**Aim of the task**
Where does the word "green" occur in the entries below? Copy every line that has it.

[Stored records]
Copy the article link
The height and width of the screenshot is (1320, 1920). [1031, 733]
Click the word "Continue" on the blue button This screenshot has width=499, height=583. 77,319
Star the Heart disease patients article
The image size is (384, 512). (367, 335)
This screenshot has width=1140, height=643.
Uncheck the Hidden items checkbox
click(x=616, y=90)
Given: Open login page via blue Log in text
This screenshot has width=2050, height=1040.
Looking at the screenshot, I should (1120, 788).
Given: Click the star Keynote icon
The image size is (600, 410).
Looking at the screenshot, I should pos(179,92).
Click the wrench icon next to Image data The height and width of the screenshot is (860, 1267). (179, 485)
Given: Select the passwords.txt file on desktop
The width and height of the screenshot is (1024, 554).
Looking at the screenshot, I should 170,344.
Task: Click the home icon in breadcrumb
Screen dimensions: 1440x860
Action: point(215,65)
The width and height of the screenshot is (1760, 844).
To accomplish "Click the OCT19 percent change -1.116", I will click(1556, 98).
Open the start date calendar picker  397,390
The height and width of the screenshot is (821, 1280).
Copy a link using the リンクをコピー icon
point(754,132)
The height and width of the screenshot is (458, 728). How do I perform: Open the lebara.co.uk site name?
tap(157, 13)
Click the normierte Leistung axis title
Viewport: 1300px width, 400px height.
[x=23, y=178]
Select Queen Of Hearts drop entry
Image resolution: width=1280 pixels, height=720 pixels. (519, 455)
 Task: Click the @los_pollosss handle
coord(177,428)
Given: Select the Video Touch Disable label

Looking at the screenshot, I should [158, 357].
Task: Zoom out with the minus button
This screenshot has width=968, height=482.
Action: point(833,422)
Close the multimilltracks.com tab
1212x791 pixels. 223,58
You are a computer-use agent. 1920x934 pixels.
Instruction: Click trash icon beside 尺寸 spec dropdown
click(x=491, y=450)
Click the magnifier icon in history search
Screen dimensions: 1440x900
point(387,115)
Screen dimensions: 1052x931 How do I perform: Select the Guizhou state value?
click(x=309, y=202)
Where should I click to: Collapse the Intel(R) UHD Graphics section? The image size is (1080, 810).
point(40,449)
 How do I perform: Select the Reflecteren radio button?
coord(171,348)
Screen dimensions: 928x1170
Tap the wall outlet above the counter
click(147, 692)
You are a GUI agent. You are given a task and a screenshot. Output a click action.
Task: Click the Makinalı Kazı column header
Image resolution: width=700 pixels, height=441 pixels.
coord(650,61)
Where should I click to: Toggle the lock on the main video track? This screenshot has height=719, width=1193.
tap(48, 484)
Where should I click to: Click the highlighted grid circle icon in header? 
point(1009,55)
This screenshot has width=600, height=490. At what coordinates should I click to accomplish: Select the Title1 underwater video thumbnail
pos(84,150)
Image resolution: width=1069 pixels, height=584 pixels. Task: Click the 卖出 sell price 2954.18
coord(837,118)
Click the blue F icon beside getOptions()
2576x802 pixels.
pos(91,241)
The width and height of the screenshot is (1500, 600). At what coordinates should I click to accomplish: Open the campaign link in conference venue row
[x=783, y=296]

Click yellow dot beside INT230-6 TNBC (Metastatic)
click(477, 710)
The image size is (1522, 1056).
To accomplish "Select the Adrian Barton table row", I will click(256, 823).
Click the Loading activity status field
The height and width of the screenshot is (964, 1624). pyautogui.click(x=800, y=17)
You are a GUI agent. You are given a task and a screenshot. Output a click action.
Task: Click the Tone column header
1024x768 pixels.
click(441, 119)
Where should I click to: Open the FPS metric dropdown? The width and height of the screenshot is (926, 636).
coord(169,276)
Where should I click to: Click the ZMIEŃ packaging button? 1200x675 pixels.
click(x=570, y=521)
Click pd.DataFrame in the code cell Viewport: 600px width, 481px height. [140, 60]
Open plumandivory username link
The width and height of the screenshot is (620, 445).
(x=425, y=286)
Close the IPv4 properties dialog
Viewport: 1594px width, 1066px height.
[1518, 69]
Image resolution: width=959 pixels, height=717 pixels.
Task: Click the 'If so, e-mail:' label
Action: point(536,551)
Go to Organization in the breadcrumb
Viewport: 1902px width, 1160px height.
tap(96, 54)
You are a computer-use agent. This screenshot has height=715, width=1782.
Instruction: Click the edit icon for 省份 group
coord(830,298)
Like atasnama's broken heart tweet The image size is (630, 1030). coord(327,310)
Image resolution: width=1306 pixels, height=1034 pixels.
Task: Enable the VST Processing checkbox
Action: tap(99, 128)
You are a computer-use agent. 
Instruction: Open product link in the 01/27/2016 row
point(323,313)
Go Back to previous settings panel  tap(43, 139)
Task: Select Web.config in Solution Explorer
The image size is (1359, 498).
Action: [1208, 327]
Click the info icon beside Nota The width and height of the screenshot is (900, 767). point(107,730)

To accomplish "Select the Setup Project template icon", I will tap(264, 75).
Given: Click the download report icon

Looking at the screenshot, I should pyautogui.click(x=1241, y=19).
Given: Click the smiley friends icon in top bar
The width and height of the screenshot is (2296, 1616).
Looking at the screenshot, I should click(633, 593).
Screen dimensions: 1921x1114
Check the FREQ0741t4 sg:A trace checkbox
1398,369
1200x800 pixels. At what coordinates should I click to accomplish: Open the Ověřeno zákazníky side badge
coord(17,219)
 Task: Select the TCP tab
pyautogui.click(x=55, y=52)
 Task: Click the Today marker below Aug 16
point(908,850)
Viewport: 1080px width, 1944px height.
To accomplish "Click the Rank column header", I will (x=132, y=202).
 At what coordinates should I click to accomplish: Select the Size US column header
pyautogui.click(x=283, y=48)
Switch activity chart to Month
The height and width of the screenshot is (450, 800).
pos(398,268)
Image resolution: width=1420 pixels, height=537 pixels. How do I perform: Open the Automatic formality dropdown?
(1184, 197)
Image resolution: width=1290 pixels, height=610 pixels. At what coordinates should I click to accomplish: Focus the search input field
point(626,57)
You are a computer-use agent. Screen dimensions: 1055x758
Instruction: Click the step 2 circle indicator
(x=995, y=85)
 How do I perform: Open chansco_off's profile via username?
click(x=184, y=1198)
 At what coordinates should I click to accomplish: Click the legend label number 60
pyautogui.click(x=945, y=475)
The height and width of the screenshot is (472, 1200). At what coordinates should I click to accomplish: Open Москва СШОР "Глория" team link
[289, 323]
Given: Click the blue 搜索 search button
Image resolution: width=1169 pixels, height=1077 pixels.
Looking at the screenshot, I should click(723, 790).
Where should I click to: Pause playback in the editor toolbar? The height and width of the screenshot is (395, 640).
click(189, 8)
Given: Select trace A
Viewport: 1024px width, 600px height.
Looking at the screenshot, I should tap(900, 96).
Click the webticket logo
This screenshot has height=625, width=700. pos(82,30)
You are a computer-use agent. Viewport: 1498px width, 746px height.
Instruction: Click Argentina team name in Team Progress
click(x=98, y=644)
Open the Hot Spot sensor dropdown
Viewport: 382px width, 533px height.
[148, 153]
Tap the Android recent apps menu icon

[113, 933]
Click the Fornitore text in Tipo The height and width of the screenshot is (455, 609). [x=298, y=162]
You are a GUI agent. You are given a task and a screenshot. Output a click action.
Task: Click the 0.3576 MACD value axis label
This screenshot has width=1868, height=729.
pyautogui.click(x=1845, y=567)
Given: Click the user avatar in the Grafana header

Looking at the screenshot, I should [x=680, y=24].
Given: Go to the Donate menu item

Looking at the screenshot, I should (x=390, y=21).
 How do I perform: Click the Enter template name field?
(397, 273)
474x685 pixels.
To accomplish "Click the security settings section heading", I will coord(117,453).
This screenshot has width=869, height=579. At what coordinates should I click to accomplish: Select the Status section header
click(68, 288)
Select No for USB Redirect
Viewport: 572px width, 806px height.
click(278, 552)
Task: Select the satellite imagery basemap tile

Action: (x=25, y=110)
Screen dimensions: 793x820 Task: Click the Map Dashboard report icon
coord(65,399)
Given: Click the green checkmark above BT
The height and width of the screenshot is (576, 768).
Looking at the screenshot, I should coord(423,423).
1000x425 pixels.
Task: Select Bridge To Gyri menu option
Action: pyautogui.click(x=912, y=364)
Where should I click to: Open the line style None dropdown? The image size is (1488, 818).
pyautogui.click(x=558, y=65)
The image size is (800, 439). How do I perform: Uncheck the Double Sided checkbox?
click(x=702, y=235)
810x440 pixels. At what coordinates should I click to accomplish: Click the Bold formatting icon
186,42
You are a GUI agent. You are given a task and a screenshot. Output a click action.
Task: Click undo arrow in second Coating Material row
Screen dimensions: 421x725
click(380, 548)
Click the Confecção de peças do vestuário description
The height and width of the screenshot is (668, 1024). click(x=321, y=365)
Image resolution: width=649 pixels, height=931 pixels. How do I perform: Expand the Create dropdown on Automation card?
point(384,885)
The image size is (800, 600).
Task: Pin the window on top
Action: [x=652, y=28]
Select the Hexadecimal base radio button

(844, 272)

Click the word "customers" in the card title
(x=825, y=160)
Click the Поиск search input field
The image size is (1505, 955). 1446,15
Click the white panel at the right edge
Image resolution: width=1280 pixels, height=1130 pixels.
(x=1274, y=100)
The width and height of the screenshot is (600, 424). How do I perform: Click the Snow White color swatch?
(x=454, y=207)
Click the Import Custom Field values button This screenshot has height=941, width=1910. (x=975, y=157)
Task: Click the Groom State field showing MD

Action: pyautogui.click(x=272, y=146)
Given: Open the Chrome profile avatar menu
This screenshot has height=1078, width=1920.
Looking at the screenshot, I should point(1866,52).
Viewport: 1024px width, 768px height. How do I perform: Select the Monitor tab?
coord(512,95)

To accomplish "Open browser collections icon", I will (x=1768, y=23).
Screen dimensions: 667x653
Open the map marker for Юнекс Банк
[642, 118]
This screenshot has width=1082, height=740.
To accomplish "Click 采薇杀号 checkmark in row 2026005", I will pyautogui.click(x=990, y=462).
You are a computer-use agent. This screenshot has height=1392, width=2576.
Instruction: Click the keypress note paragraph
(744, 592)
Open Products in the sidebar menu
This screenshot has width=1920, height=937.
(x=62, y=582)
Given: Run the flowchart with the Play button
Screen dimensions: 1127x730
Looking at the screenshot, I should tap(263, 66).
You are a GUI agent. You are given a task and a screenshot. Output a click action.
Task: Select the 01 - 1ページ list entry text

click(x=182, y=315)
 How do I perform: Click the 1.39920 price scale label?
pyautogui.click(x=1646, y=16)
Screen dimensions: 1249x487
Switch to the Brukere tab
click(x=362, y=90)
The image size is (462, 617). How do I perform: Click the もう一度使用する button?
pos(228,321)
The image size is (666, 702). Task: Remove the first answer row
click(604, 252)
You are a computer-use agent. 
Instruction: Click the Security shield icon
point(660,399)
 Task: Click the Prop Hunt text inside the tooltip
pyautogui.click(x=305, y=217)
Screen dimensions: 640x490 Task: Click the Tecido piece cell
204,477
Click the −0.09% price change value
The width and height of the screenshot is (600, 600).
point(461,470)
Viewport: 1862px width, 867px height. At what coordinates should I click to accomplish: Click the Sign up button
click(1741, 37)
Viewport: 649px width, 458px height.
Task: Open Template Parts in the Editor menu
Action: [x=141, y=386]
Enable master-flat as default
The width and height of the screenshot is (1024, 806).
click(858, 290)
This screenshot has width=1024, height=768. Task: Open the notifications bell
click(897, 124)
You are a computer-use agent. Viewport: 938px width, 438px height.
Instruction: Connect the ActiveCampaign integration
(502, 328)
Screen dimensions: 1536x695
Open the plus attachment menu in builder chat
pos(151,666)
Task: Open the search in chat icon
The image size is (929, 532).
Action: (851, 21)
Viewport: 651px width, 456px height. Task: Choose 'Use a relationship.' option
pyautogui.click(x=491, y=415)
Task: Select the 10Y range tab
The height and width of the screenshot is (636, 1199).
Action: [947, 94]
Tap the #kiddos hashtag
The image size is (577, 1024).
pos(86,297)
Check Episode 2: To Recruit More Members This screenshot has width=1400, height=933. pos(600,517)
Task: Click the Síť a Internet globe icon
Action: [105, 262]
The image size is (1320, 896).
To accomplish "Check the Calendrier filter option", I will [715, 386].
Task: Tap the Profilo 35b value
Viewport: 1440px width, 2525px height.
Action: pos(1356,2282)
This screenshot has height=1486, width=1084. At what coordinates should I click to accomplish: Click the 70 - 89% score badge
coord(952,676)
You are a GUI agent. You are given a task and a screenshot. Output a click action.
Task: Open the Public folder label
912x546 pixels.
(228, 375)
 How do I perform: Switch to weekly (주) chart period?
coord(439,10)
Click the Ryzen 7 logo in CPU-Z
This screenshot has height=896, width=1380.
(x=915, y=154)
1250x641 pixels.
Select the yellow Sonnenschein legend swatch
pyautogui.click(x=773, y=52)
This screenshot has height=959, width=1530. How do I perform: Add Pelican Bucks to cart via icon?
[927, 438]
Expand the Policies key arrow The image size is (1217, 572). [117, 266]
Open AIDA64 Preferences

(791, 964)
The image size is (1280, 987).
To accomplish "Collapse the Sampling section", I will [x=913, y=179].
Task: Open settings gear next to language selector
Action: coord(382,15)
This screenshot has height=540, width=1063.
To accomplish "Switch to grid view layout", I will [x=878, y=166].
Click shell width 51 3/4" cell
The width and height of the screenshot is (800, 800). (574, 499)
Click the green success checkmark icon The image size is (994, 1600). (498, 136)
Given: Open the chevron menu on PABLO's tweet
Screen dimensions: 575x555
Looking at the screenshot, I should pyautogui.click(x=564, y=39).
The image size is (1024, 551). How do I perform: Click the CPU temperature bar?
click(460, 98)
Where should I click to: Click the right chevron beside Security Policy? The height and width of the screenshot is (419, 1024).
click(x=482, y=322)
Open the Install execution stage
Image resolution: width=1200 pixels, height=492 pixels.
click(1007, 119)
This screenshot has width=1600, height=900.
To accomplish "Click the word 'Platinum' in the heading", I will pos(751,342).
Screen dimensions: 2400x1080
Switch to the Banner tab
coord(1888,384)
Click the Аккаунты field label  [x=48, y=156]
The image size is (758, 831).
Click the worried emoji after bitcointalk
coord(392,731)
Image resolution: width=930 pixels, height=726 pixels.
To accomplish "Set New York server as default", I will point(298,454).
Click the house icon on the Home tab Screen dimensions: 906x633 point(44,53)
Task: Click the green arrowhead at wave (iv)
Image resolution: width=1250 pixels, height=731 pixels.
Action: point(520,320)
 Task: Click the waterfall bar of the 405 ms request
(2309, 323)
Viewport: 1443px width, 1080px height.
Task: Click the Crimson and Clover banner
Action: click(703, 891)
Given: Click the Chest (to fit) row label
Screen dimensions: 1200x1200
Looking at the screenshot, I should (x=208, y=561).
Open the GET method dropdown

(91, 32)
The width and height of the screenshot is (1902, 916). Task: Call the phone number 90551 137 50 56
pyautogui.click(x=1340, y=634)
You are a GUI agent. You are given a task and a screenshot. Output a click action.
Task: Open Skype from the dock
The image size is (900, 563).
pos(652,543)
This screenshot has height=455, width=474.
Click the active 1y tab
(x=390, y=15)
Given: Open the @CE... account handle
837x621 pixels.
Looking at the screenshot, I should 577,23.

**Response to the task**
Given: Click the green checkmark above BT
Click the green success checkmark icon The image size is (994, 1600). (498, 136)
Task: Click the green arrowhead at wave (iv)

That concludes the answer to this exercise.